Falling Down
Page 13
“Wow!” I said.
“Yeah, like wow,” Alex said. “But Laura, what are we doing here? We’re not looking at animated cockfights for fun or education. Who’s the client? What does the client want, even if it is pro bono?”
“I don’t know.”
“You don’t go out on limbs anymore, Laura. What’s up here?”
“Don’t really know. But I have to make a decision tonight.”
“Why tonight?”
“I have to decide if I’m leaving tomorrow. Or staying.”
“Leaving?” Alex said. “Is it Nathan again? It is Nathan.”
“Um,” Kelle said. “I’m going out to get some Mountain Dew. You guys want anything?” We both shook our heads and Kelle closed the door behind her.
“Nathan’s…well, he’s left for the rez. He wants me to join him.”

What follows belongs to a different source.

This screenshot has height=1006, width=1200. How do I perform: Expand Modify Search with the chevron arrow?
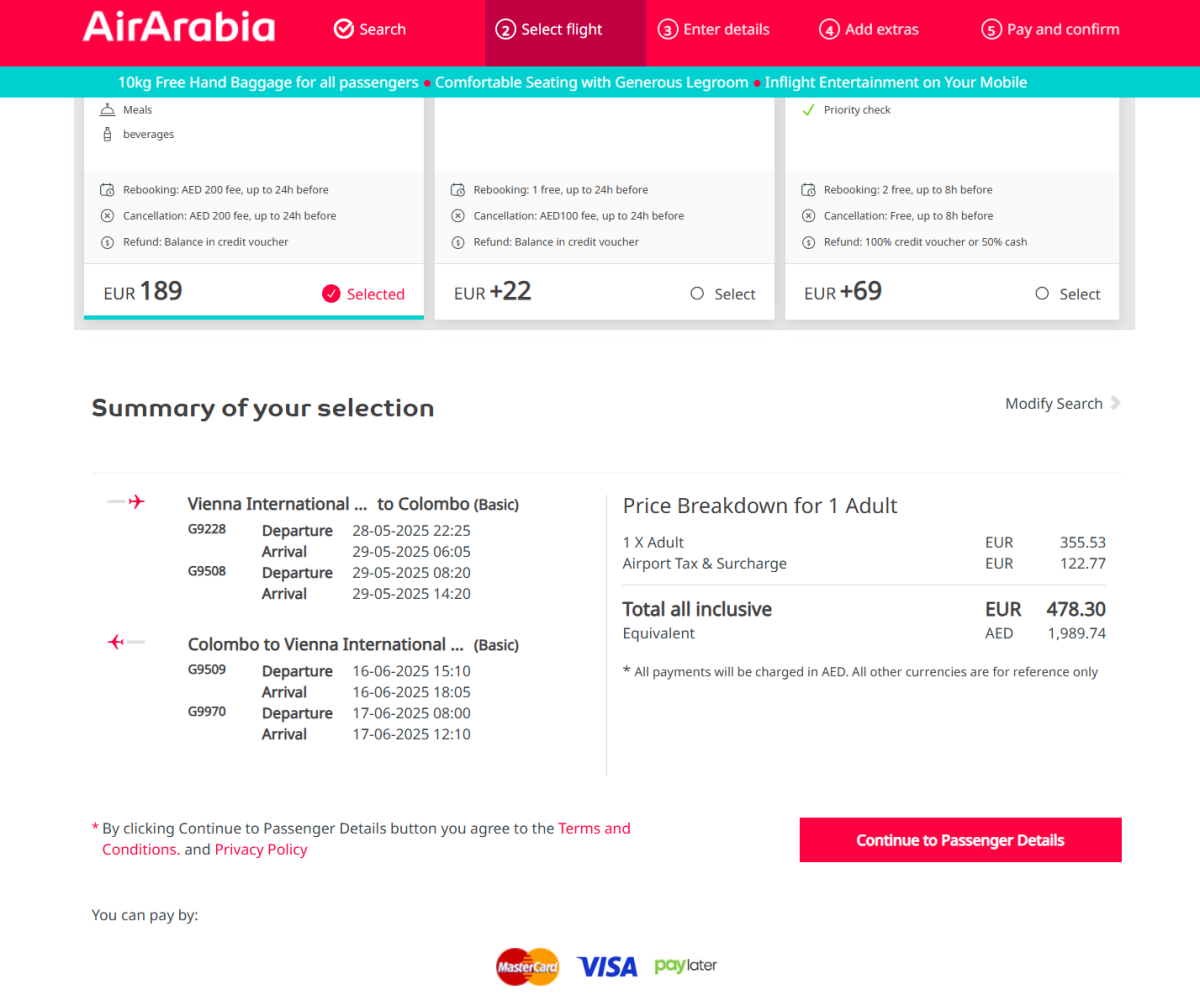(1115, 403)
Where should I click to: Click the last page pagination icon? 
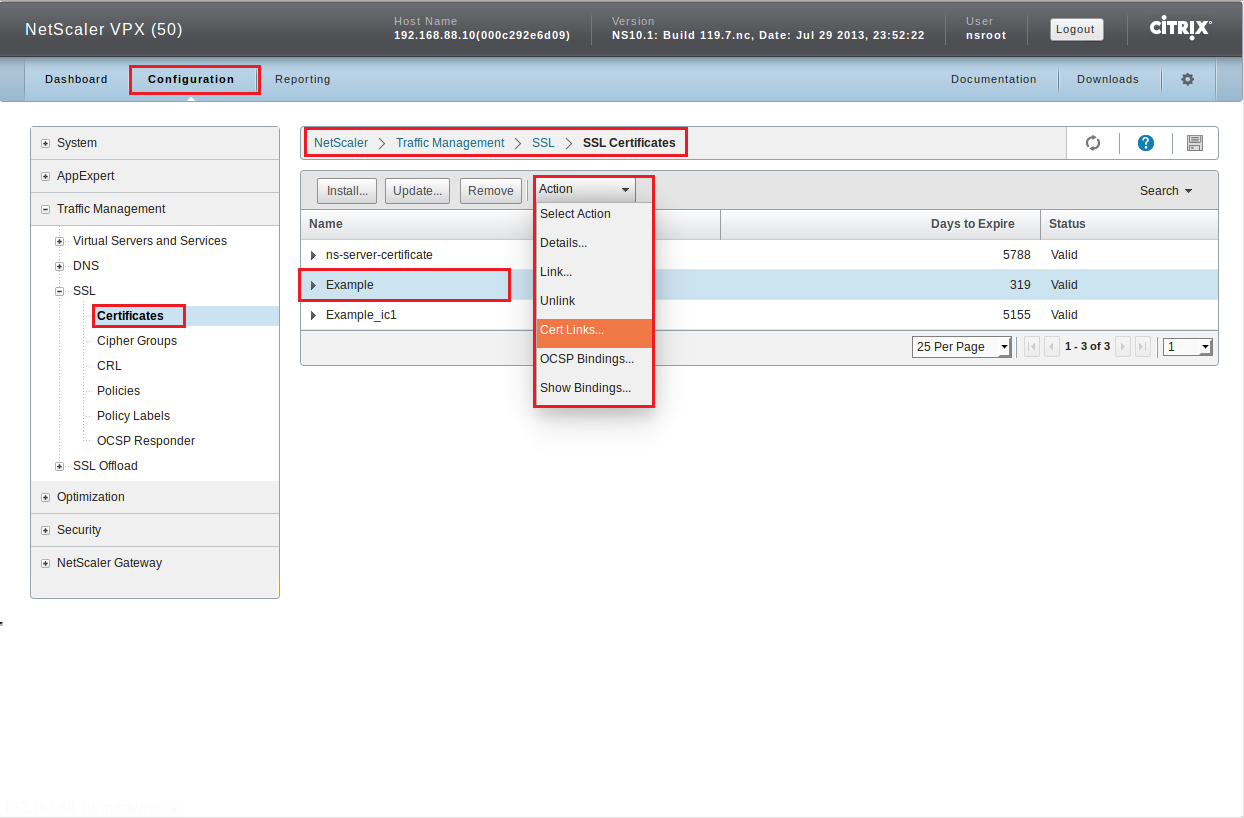point(1143,347)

Alex sagged against the desk, head in hands. She knew everything there was to know about me and Nathan. Young in body, Alex had grown up with a mother dying of cancer and, as they say, she was older than her years. She waited for me to say something. I called up the video image again, logged in to the screens, and worked halfway through another match.
“I don’t really know what to do,” I said finally. “But I can’t leave yet.”
“There’s one more surprise in this. Are you, uh, well, no easy way to ask this, are you romantically involved with the client?”
“No,” I said.
“But the client is somehow involved with these cockfights?”
“Somehow, yes.” Thinking of the diary, the pink teenager’s diary that Mary gave me. “I’ve got to review something tonight. Talk to the client tomorrow, then maybe I’ll know who’s involved with what.”
“’Cause if you, or the client, are directly involved, here’s the kicker. I traced down the website to its origin, you know how easily we can do that.”
“Mexico? Some island, Costa Rica?”
“Tucson,” she said. “I’ve already probed the online casino’s web server. Back door, a quick in and out. But I left it at that, I don’t know, like, what is this about, Laura?”
“I thought it was money laundering.”
“Easy to find out where deposits are made to the casino. You know, work back from the credit card numbers, although I’m not sure they’re all legit. Bank deposits, I can easily work back from them.”
“Follow the money,” I said. “That’s all we can do for now.”
“You want to really think about this one, Laura. I don’t know where you are with Nathan, I don’t know what’s up with that possible job for us with TPD, but take care, Laura. There are really some sick people out there. Don’t get personally involved.”
“You’re the second person in the last hour who’s told me to walk away.”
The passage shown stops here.